September 2024
Cold season is upon us. With some of the respiratory infections that plague people in winter, you can greatly reduce your chances of getting sick — and developing complications — by getting vaccinated. Vaccines that can help you stay healthy in the winter include those that protect against the flu, COVID-19, and RSV.
But most of the respiratory infections that circulate during the winter are caused by cold viruses. Unfortunately, there’s no vaccine against the common cold, and antibiotics don’t help because colds are caused by viruses. That’s why it’s helpful to know how to prevent catching the latest cold — and how to effectively fight any colds you succumb to.
Here are five ways to stay healthy during this cold season.
Supplement with vitamin D
Winter is prime time for vitamin D levels to plummet. After all, vitamin D is the sunshine vitamin, and winter is when sunlight is at its weakest and least frequent — not to mention that temperatures are often cold enough that people just don’t spend as much time outside. Unfortunately, winter is also prime time for colds, and lower levels of vitamin D can negatively impact your body’s ability to fight off infection. There’s an upside, though: Supplementing with a daily dose of vitamin D can help reduce the risk of respiratory infection, particularly in people with lower levels of the vitamin in their blood.
Get enough sleep
A study published in JAMA Internal Medicine found that those who were sleep deprived had a harder time fighting off a cold virus compared to those who had sufficient sleep. When participants in the study were exposed to a cold virus, researchers found that those who had gotten less than seven hours of sleep were almost three times more likely to develop a cold compared to those who had gotten eight or more hours of sleep each night.
Eat a colorful diet
Numerous studies have found a link between the body’s ability to fight off colds and consumption of a variety of fruits and vegetables and the nutrients (like antioxidants) they contain. According to the Harvard School of Public Health, there are least nine different families of fruits and vegetables, with each family providing a variety of different plant compounds that are beneficial to human health.
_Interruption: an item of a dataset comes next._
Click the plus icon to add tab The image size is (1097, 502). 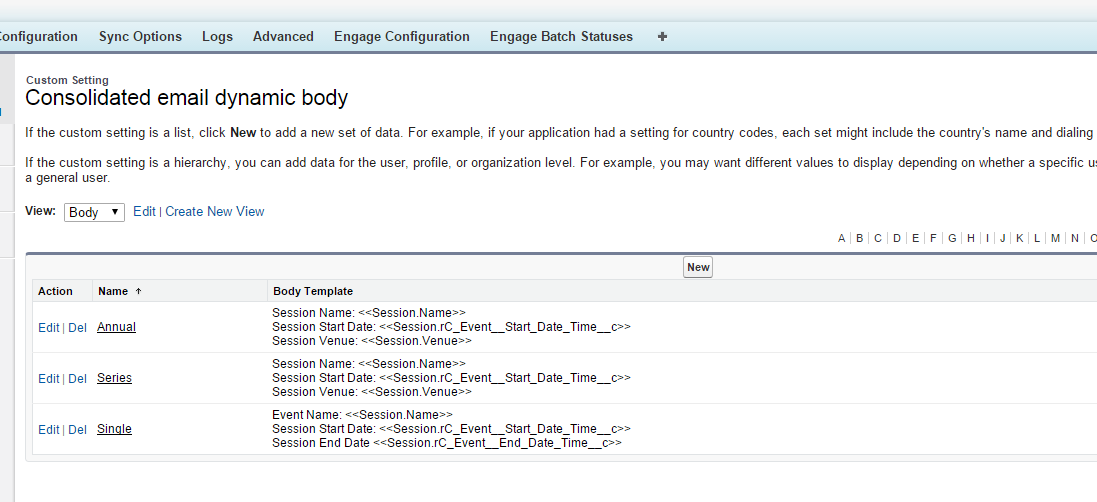click(662, 37)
One easy way to ensure you’re maximizing the variety of vitamins, minerals, and other beneficial plant chemicals in your diet is by eating a rainbow assortment of fruits and vegetables. Consuming a variety of colors on a daily basis will also help ensure you meet the five-a-day goal!
Disinfect your phone
Because most people touch their phone dozens of times throughout the day, there are many opportunities for phones to pick up germs — so much so that a study at the University of Arizona found 10 times more bacteria on cell phones than on toilet seats! Phones are particularly problematic when it comes to transferring pathogens because people’s phones are often in contact with their faces. Fortunately, the problem is easy to fix: Disinfect your phone weekly using a clean cloth dampened with a mix of 60% water and 40% rubbing alcohol. Also, be sure to clean your phone if other people touch it and use a hands-free headset whenever possible.
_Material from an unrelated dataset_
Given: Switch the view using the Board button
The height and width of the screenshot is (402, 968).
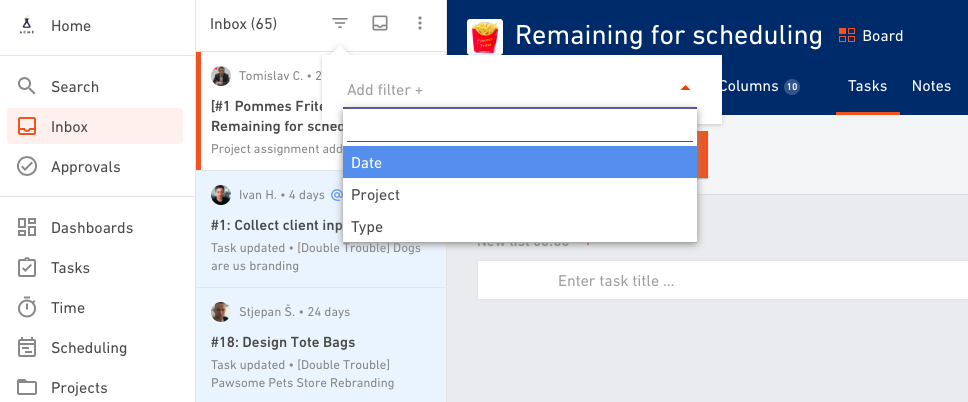Looking at the screenshot, I should pyautogui.click(x=870, y=36).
Maintain the right humidity in your home
Did you know that the relative humidity in your home can impact your chances of getting respiratory infections? Studies on airborne bacteria and viruses have found that the survival or infectivity is minimized when the relative humidity is between 40% and 70%. Other studies have found that respiratory infections were lower among people living or working in places with mid-range humidities, compared to those in places with high or low relative humidities.
Not sure what the relative humidity is in your home? Many digital thermometers also display the relative humidity. It’s worth getting
multiple of them so you can put them in the kitchen, all bedrooms that people sleep in regularly, your basement (if you spend time down there), and your common living area. That’s because the relative humidity can vary based on how you use the space.
Humidity can also vary based on the weather conditions. Is it damper and rainier outside? Do you live somewhere with humid summers — or very dry summers? Do you have cold winters that cause you to run the heat, which can dry out the air?
Once you know the humidity challenges your house faces, you can invest in the right tools to hit the target range of 40% to 60% — the best for preventing illness and also minimizing other problems for human health, like mold. You may need a dehumidifier. Or you may need a humidifier. Or you may need both. Look for ones that can measure — and respond to — the current humidity, and let you set a target.